UNITED STATES DISTRICT COURT EASTERN DISTRICT OF CALIFORNIA
Mar 19, 2020
Case No. 1:17-cv-00633-DAD-SAB (E.D. Cal. Mar. 19, 2020)

Opinion

Case No. 1:17-cv-00633-DAD-SAB

03-19-2020

ANGELINA NUNES, et al., Plaintiffs, v. COUNTY OF STANISLAUS, et al., Defendants.


ORDER GRANTING DEFENDANTS' MOTION TO STRIKE PLAINTIFFS' THIRD SUPPLEMENTAL RULE 26 DISCLOSURE AND VACATING MARCH 25, 2020 HEARING (ECF Nos. 63, 64, 66)

Currently before the Court is Defendants' motion to strike Plaintiffs' third supplemental Rule 26 disclosure. The Court, having reviewed the record, finds this matter suitable for decision without oral argument. See Local Rule 230(g). Accordingly, the previously scheduled hearing set on March 25, 2020, will be vacated and the parties will not be required to appear at that time. Having considered the moving, opposition, and reply papers, as well as the Court's file, the Court issues the following order.

I.

BACKGROUND

Plaintiffs filed this civil rights action pursuant to 42 U.S.C. § 1983 on May 5, 2017, based on the removal of the minor children from their parents' home. On October 19, 2017, the scheduling order issued in this action setting pretrial deadlines. The final pretrial order in this matter was filed on February 28, 2019. On January 9, 2020, Plaintiff served third supplemental witness disclosures in this matter. (ECF No. 63-3 at 202-08.) The matter is currently set for a jury trial on May 19, 2020. On February 10, 2020, Defendants filed a motion to strike Plaintiffs' third supplemental Rule 26 disclosures. Plaintiffs filed an opposition on March 3, 2020. Defendants filed a reply on March 10, 2020.

The proof of service states that the documents were served on January 9, 2018. However, the supplemental disclosures and the proof of service are dated January 9, 2020. It appears that the proof of service incorrectly listed the date of service as 2018 rather than 2020.

II

LEGAL STANDARD

Rule 26 of the Federal Rules of Civil Procedure requires parties to promptly disclose the identity of each witness and document or other exhibit it intends to present at trial. Fed. R. Civ. P. 26(a)(3)(A). Rule 37(c)(1) gives teeth to these requirements by forbidding the use at trial of any information required to be disclosed by Rule 26(a) that is not properly disclosed unless the failure was substantially justified or harmless. Fed. R. Civ. P. 37(c)(1); Yeti by Molly, Ltd. v. Deckers Outdoor Corp., 259 F.3d 1101, 1106 (9th Cir. 2001); R & R Sails, Inc. v. Insurance Co. of Pennsylvania, 673 F.3d 1240, 1246 (9th Cir. 2012). "The Advisory Committee Notes describe [this] as a 'self-executing,' 'automatic' sanction to 'provide[ ] a strong inducement for disclosure of material. . . .' " Yeti by Molly, Ltd., 259 F.3d at 1106 (quoting Fed. R. Civ. P. 37 advisory committee's note (1994)). The burden is on the party seeking to admit the evidence to demonstrate that the failure to disclose was substantially justified or harmless. Yeti by Molly, Ltd., 259 F.3d at 1107; R & R Sails, Inc., 673 F.3d at 1246.

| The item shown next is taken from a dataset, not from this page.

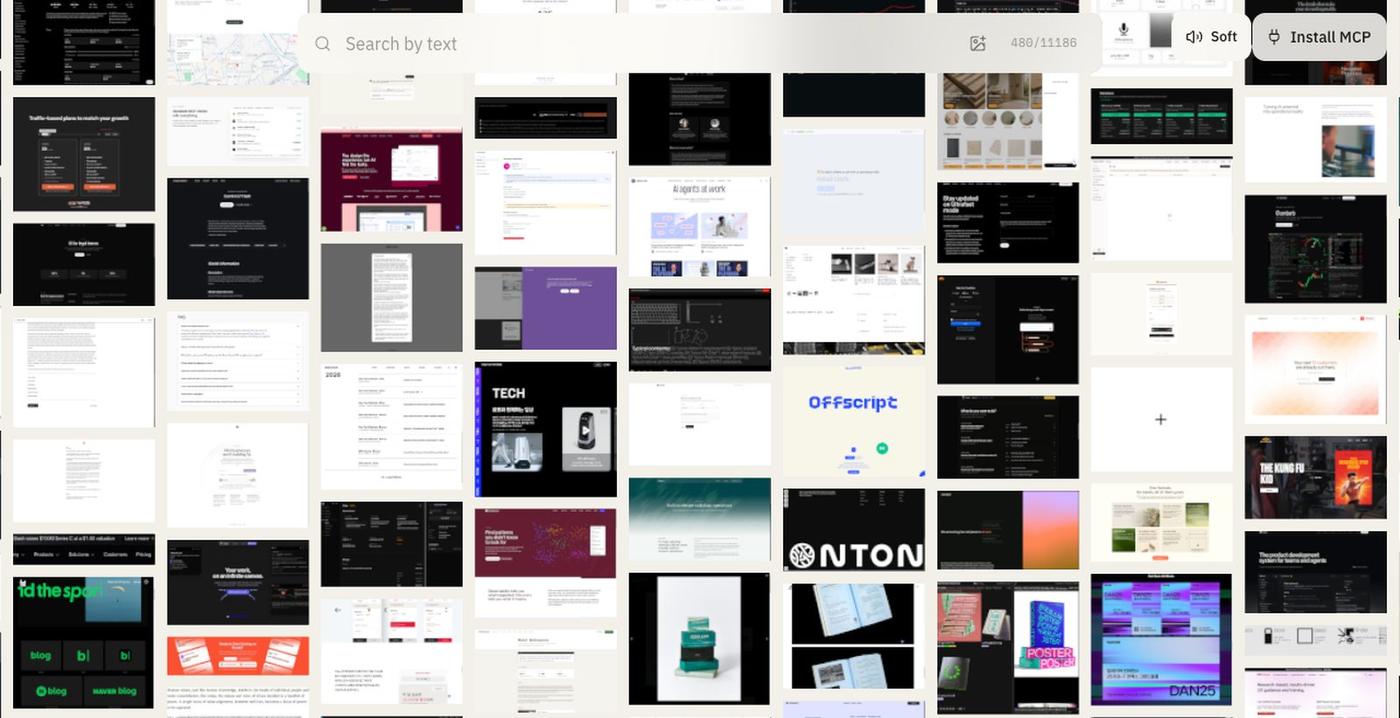1400x718 pixels.
Task: Open the purple split-screen thumbnail
Action: (546, 308)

Where a party does not provide a sufficient explanation for its late disclosure, preclusion of the witness and/or evidence is appropriate. See Quevedo v. Trans-Pacific Shipping, Inc., 143 F.3d 1255, 1258 (9th Cir. 1998) (affirming preclusion of witness due to plaintiff's failure to justify disregard for court's discovery deadline); Carpenter v. Universal Star Shipping, S.A., 924 F.2d 1539, 1547 (9th Cir. 1991) (upholding decision to disregard evidence based on "tardy submission of the evidence without explanation"); Wong v. Regents of University of California, 410 F.3d 1052, 1061-62 (9th Cir. 2005) (upholding preclusion where party did not provide explanation for late disclosure).

III.

DISCUSSION

Defendants move to strike Plaintiffs' third supplemental disclosures on the grounds that 1) the probative value is substantially outweighed by the factors enumerated in Rule 403 of the Federal Rules of Civil Procedure; and 2) the lack of compliance with Rules 16, 26, and 37 of the Federal Rules of Civil Procedure. Defendants argue that they would need to reopen discovery to conduct depositions of the witnesses and that allowing the witnesses would result in a mini trial on the claims raised in their complaint during the trial of this action.

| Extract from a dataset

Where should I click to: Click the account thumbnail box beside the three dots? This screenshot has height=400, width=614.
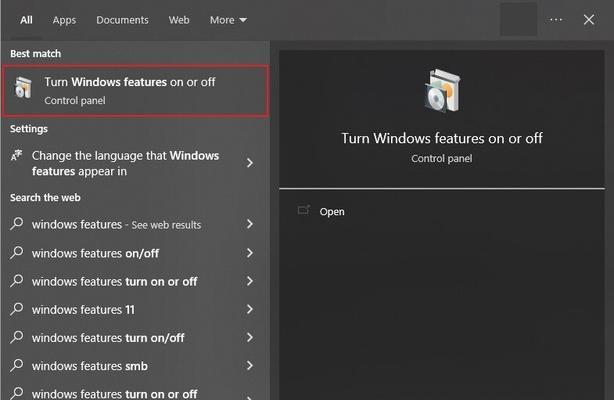[518, 19]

Plaintiffs counter that they served their second supplemental disclosures on June 29, 2018, and Defendants did not depose the individuals identified. Plaintiffs argue that the final pretrial order now governs in this action and Plaintiffs' motion to strike is without legal basis. Plaintiffs contend that the witnesses identified in the third supplemental disclosure are relevant and there is little if any discovery that would be needed because it would be for the jury to determine the credibility of the witnesses.

Defendants reply that this motion is properly brought under Rules 16, 26, and 37 and Plaintiffs are incorrect that there is no legal basis for the motion. Further, Defendants contend that Plaintiffs' opposition is devoid of any argument that their supplemental disclosures were timely.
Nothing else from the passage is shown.